UVM political scientist Frank Bryan to discuss Leahy's role in American history

BRATTLEBORO — According to Robert Putnam, Harvard professor of public policy and author of “Bowling Alone,” retired UVM political scientist Frank Bryan is widely recognized as the world's leading expert on town meetings.

In the words of John McClaughry, founder of the Ethan Allen Institute, Bryan is “a backwoods libertarian, populist decentralist, ox-team logger, occasional deer jacker, junk car collector, great speaker, and full-time real Vermonter.”

On Thursday, Jan. 29, at 7 p.m., Brattleboro will have a chance to form its own opinion of this singular Vermont scholar when Bryan appears at the Brattleboro Museum & Art Center (BMAC) to give a lecture entitled “Small is Beautiful: How America Benefits from Vermont's Senatorial Presence.”

Bryan's lecture is presented in connection with the exhibit “World Leaders & Global Citizens: Photographs by Patrick Leahy, U.S. Senator,” which is on view at BMAC through March 7.

Admission is $5 at the door, free for BMAC members and youth 18 and under.

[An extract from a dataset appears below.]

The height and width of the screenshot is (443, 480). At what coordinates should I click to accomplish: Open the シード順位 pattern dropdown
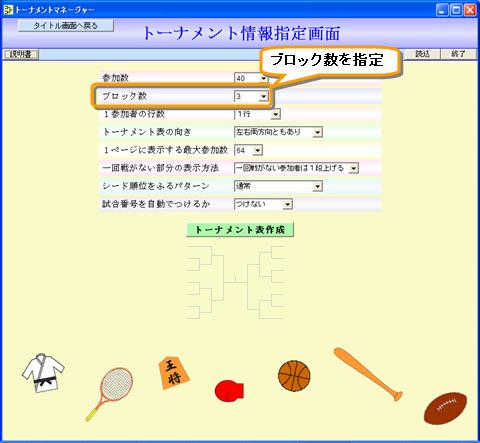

“While the United States Senate is certainly not democratic in the sense that each American citizen's voice is equal in its chamber,” writes Bryan, “Vermont's magnified presence there has contributed greatly to the national enterprise. Senator Leahy's long and distinguished career represents the continuing importance of federalism in American political life."

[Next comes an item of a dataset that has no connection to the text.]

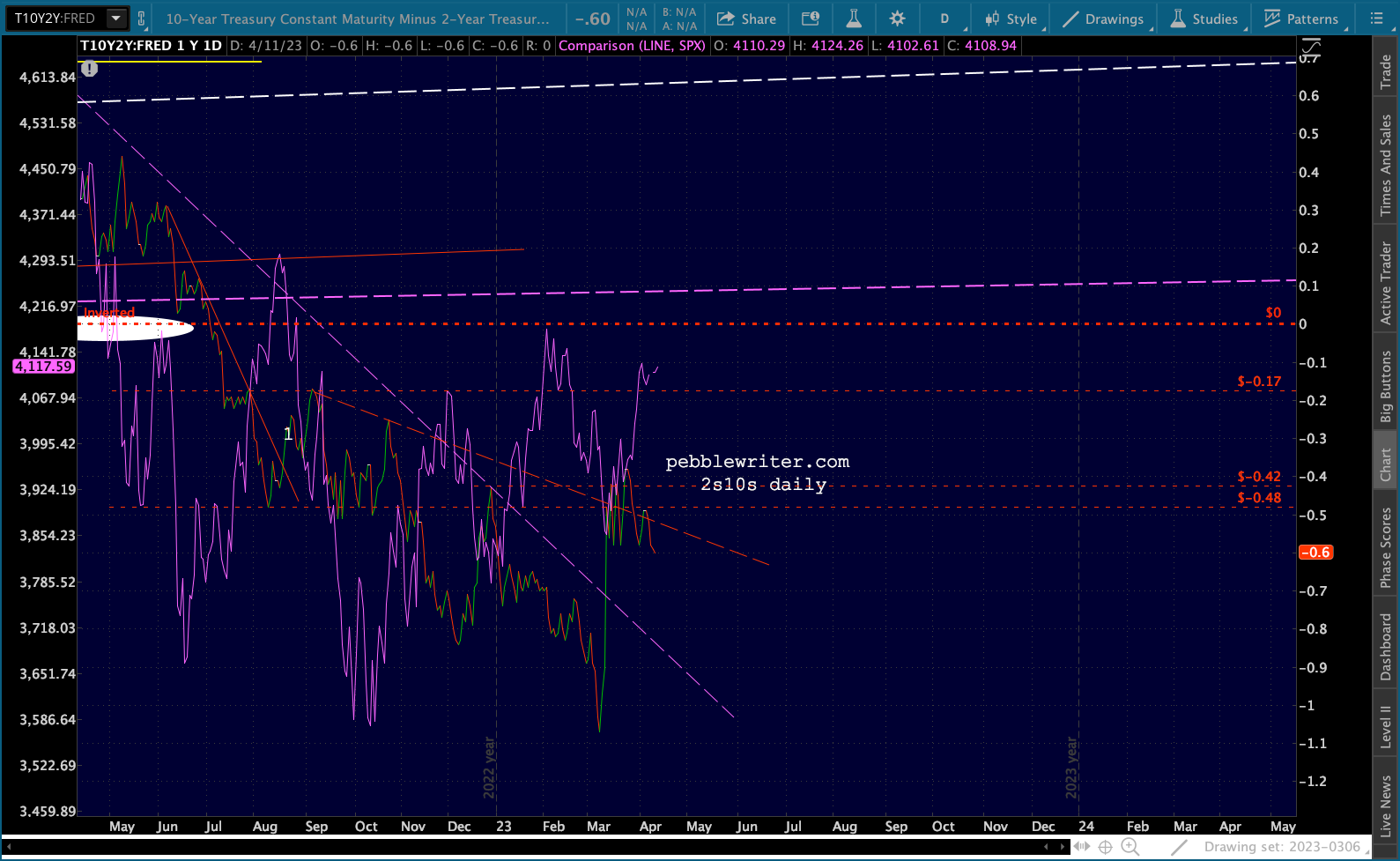Click the Patterns button

point(1301,19)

Frank Bryan retired in 2013 as the John G. McCollough chair of political science at the University of Vermont, where he taught for 36 years.

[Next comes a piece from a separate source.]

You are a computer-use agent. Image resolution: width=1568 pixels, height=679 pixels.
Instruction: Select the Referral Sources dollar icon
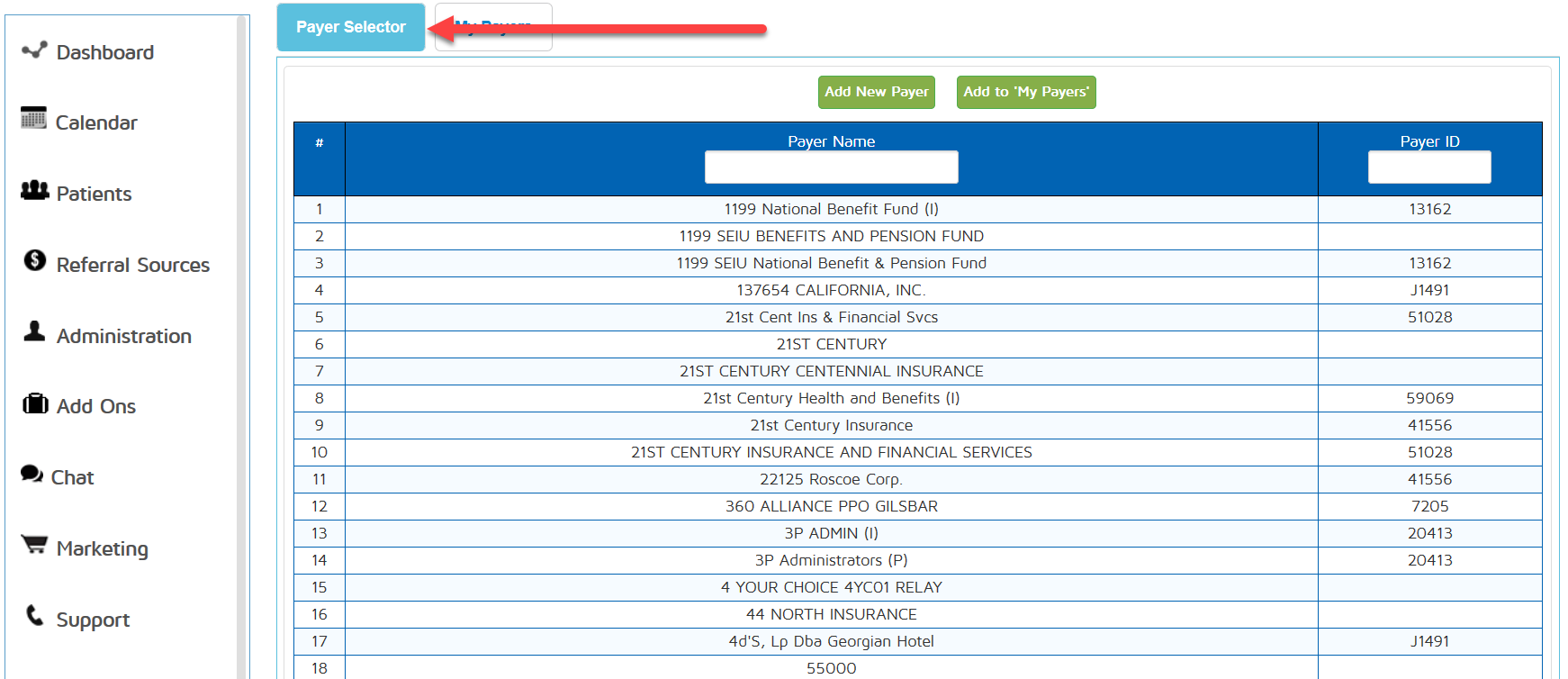34,260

He is the author of scores of scholarly and general interest publications, including “Yankee Politics in Rural Vermont” (The University Press of New England, 1974) and “Real Democracy: The New England Town Meeting and How it Works” (University of Chicago Press, 2004).

However, Bryan's most widely read effort may be “Real Vermonters Don't Milk Goats” (The New England Press, 1983), which he co-authored with Bill Mares. It contains such insights as, “Real Vermonters don't wear bib overalls. They don't tie sweaters around their necks. They wear hats when it's cold, even if they have wavy hair.”

With a characteristic lack of pretension, Bryan told the Burlington Free Press, “It's short, there's cartoons, [and] you can read it in an hour."

“World Leaders & Global Citizens: Photographs by Patrick Leahy, U.S. Senator” opened at BMAC on Nov. 1, 2014. The exhibit marks the 40th anniversary of Leahy's first election to the U.S. Senate.

Born blind in one eye, Leahy, the son of a printer in Montpelier, realized at an early age that “photography, like reading, was something I could do. You only need one eye.”

His earliest photographs were taken with a Hopalong Cassidy box camera he received as a gift from his parents. Today, the seven-term senator is rarely seen without a camera slung over his shoulder.